= Beginning of Section =

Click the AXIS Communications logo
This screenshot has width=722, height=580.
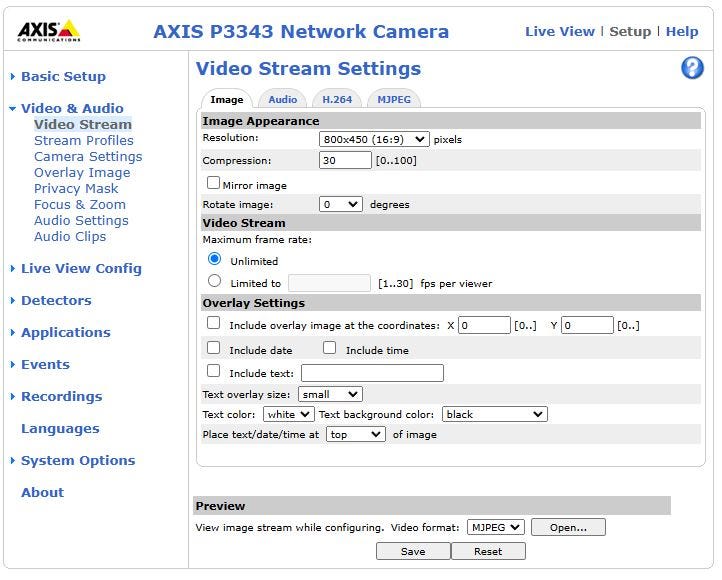[49, 31]
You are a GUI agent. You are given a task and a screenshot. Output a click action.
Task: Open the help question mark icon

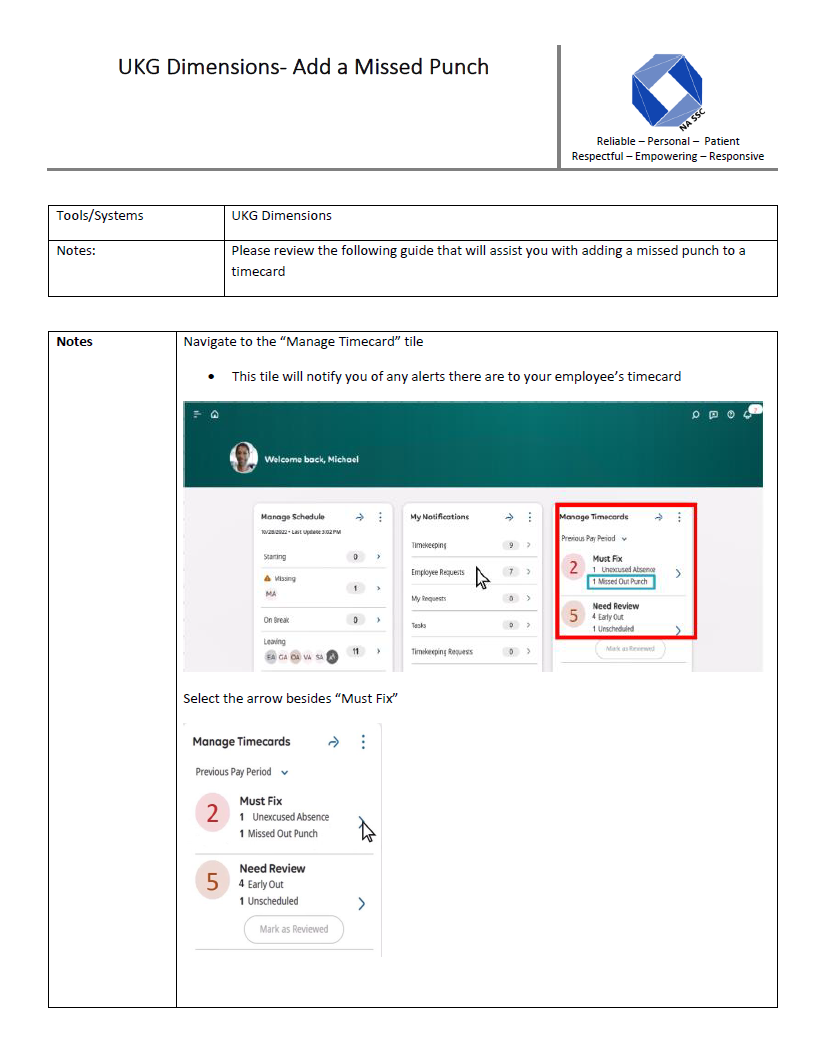731,414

= End of Section =

**EXERCISE**
Write the lines above out again exactly, excluding every picture.

**ANSWER SECTION**
Click the AXIS Communications logo
This screenshot has width=722, height=580.
[49, 31]
You are a GUI agent. You are given a task and a screenshot. Output a click action.
Task: Open the help question mark icon

731,414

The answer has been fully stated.